Selected text
Tony Becca, Contributor
In the mid to late 1960s when England, the West Indies, India, Pakistan, and New Zealand were swopping victories and defeats over each other, Australia were, to the casual observer, Test cricket's top dog, drawing with England and beating India, New Zealand, and the West Indies among other good results.
There was one team the Aussies could not stay with, however, and that team was the South Africans, the team that did not play the Black countries, teams likes India, Pakistan, and the West Indies.
In 1966-67, however, South Africa beat Australia 3-1 at home, winning the first Test by 233 runs, losing the second, winning the third by eight wickets, drawing the fourth, and winning the fifth by seven wickets.
And in 1969-70, again at home, South Africa won the four-Test series 4-0, winning the first Test by 170 runs, the second by an innings and 129 runs, the third by 307 runs, and the fourth by 323 runs.
And it was more than that: while South Africa, captained by Ali Bacher, had Eddie Barlow, Graeme Pollock, Tiger Lance, wicketkeeper Dennis Lindsay, Mike Procter, Peter Pollock, and later by Barry Richards in their line-up, Australia were represented by champions to the rest of the world, by the likes of Bob Simpson, Bill Lawry, Ian Redpath, Ian Chappell, Graham McKenzie, Neil Hawke, and later on by one such as Doug Walters.
It was never confirmed, but for those three or four years, South Africa were considered the best in the business.
In those days, however, South Africa, White South Africa, considered themselves better than the Black, Indian, and Coloured people in the world. Those were the days of Apartheid, and as such, South African teams, and those they played against, were exclusively all-White.
Today, however, ever since 1991 after Nelson Mandela was released from prison, Blacks, Indians, and Coloureds have been allowed to play, but apart from Makhaya Ntini, who had a glorious career of 101 matches and 390 wickets, not one of them has managed more than a few Test matches.
In fact, since 1991, only four other Black players have represented South Africa - Mfuneko Ngam, Thami Tsolekile, Monde Zondeki, and Lonwabo Tsotsobe.
On the other hand, 11 Indians and Coloureds have done so, including Herschelle Gibbs, Hashim Amla, and Vernon Plilander.
In 1998, in an effort to hasten the representation process, South Africa introduced a quota system for club cricket.

Problems and tasks
**a)** Which Australian cricketers does the article on South African cricket name?
**b)** Can you resume the article on South African cricket, picking up after its last sentence?

Entries shown
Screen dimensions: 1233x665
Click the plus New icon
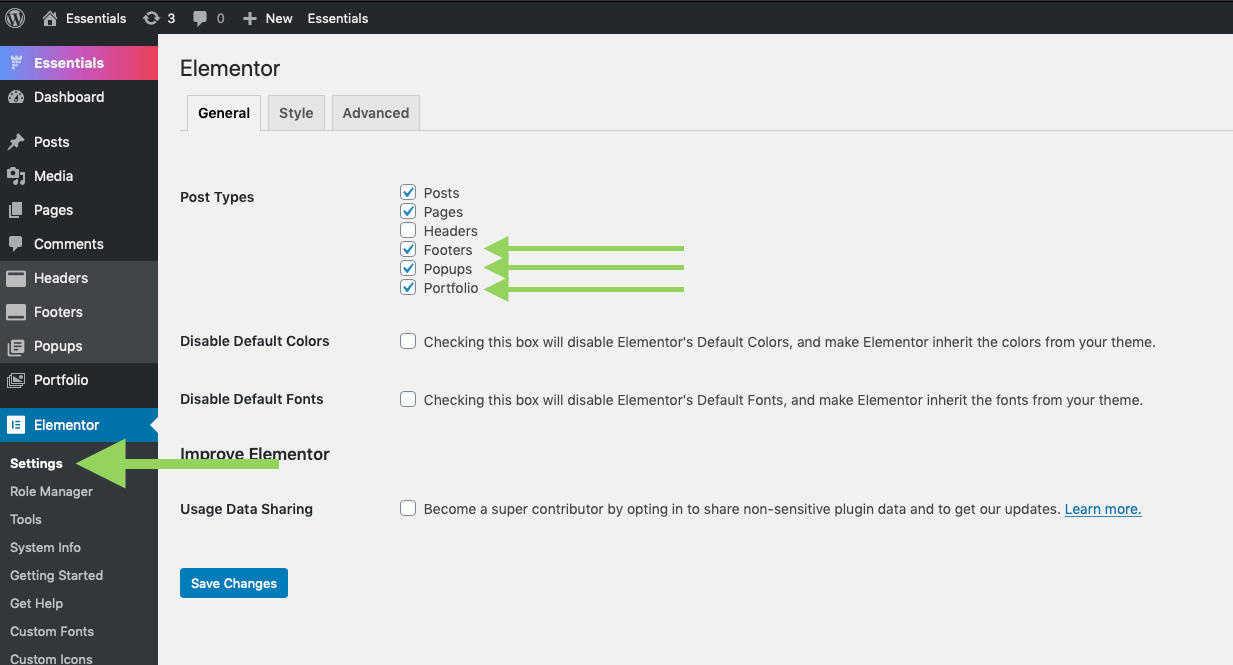250,18
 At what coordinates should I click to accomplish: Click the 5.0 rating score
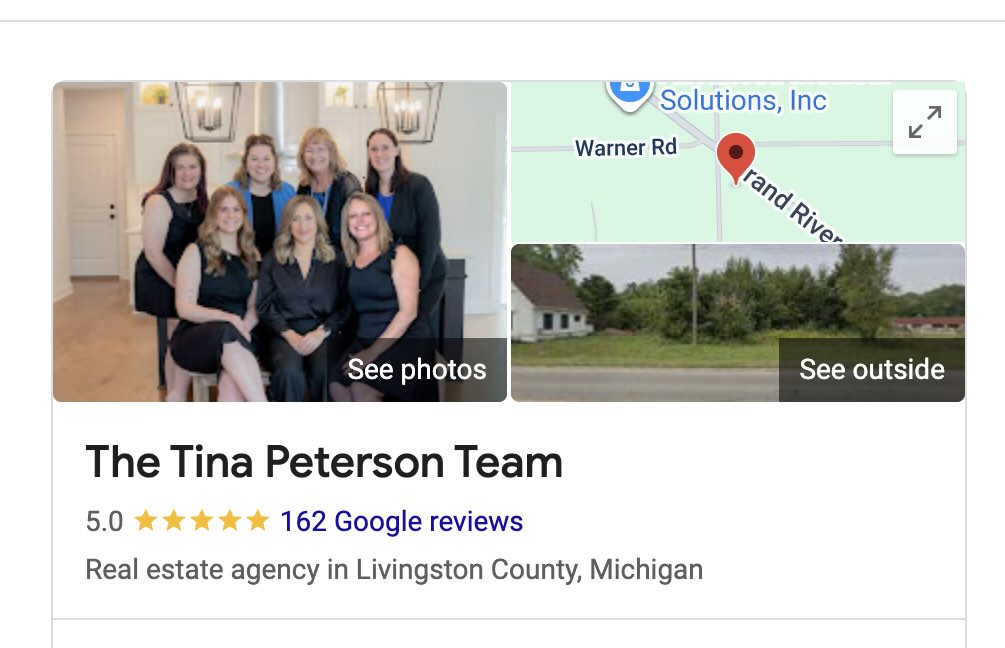pyautogui.click(x=104, y=521)
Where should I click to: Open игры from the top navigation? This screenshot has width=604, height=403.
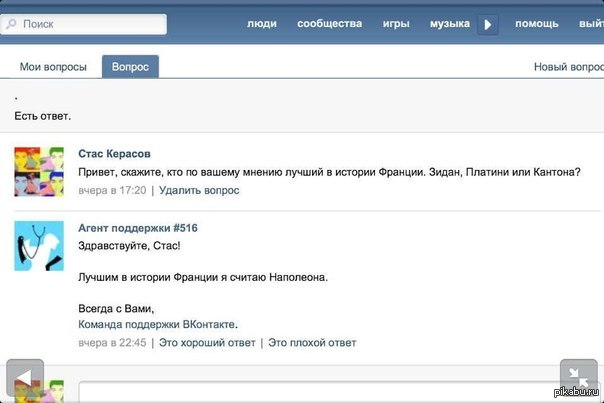(395, 23)
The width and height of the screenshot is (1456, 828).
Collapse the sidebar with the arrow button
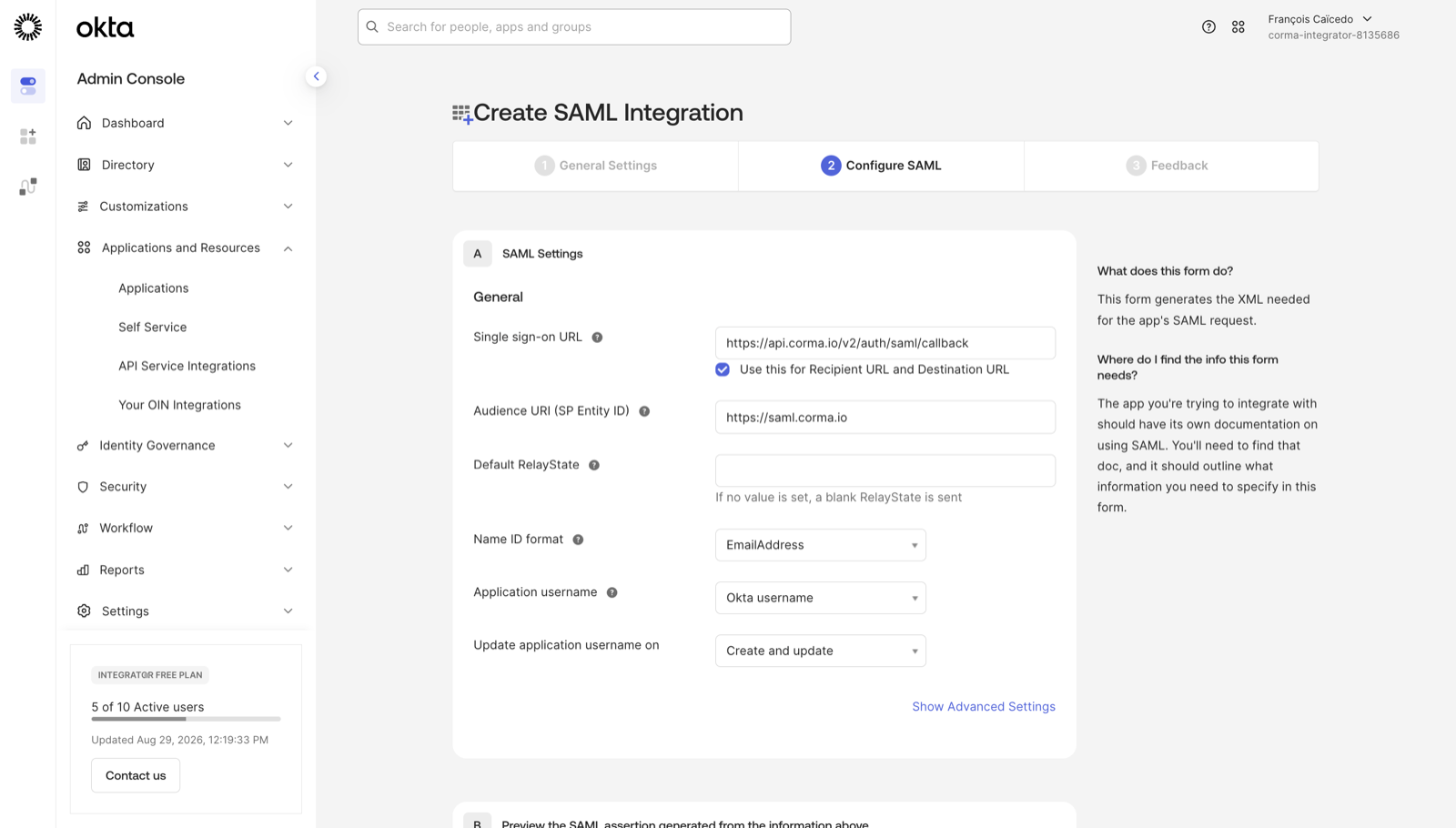[316, 76]
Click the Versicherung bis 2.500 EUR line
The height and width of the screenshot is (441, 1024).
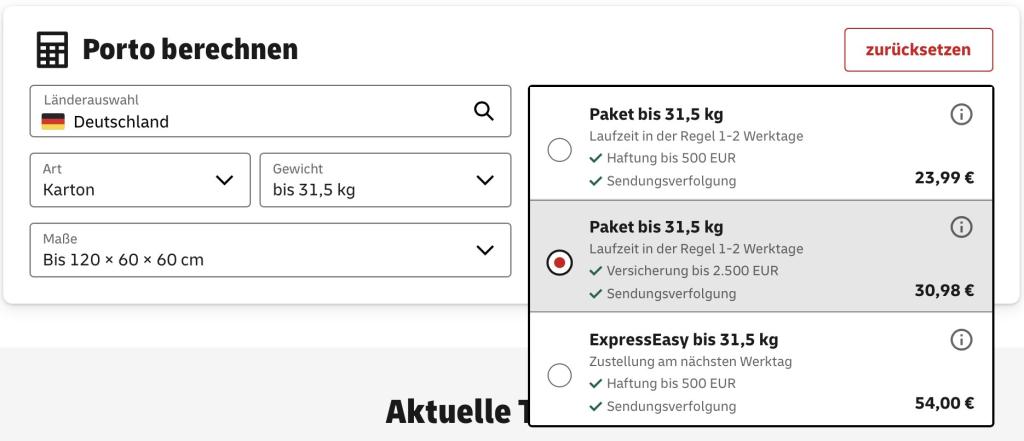[x=692, y=270]
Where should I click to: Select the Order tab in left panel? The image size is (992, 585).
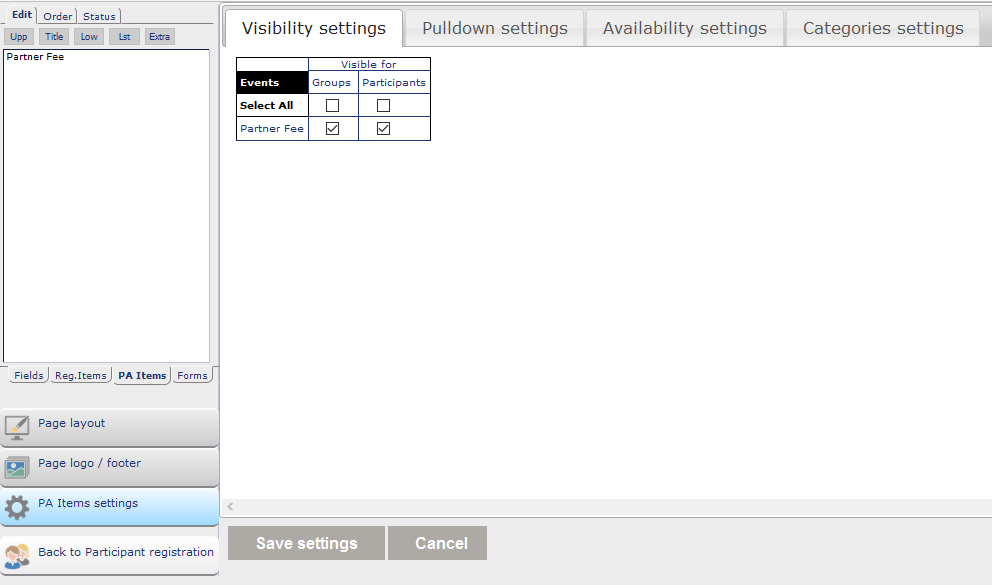coord(57,16)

Task answers
**a)** Bob Simpson, Bill Lawry, Ian Redpath, Ian Chappell, Graham McKenzie, Neil Hawke, and Doug Walters.

**b)**
The hope was that that system would lead to wider selection in the national team, but by 2007, it was officially removed.
Today, although South Africa are now number one in the Test ranking, as they possibly were in 1970 before they were banned, the quota system is back, as of October 16, and it is back because the people of colour in cricket have not really advanced as far as skill and therefore selection are concerned.
In 1998, the quota system called for four players of colour in each team.
Today, however, it calls for one such player in each team, two in each amateur team, and for teams already with more than one coloured player in the team, it calls for 70 per cent of their games to be reimbursed the amount equivalent to the average contract cost of the qualified players.
As good as it seems, a quota system is not the answer to equal representation, nor is equal representation a fair solution.
Last time the quota system involved the national team, and there were times, at least once, when this caused a problem. This time it does not, and I do not know if the national team will be affected - if two or three players will have to be of colour.
If it does, that would be a pity, even if it can be controlled.
In the days of Apartheid, Black, Indian, or Coloured players could not play with Whites, and they could not be selected to represent their country, the country of their birth, the country in which Blacks represented the majority, by far, of the country's people, and that was bad.
Two wrongs, however, do not add up to one right.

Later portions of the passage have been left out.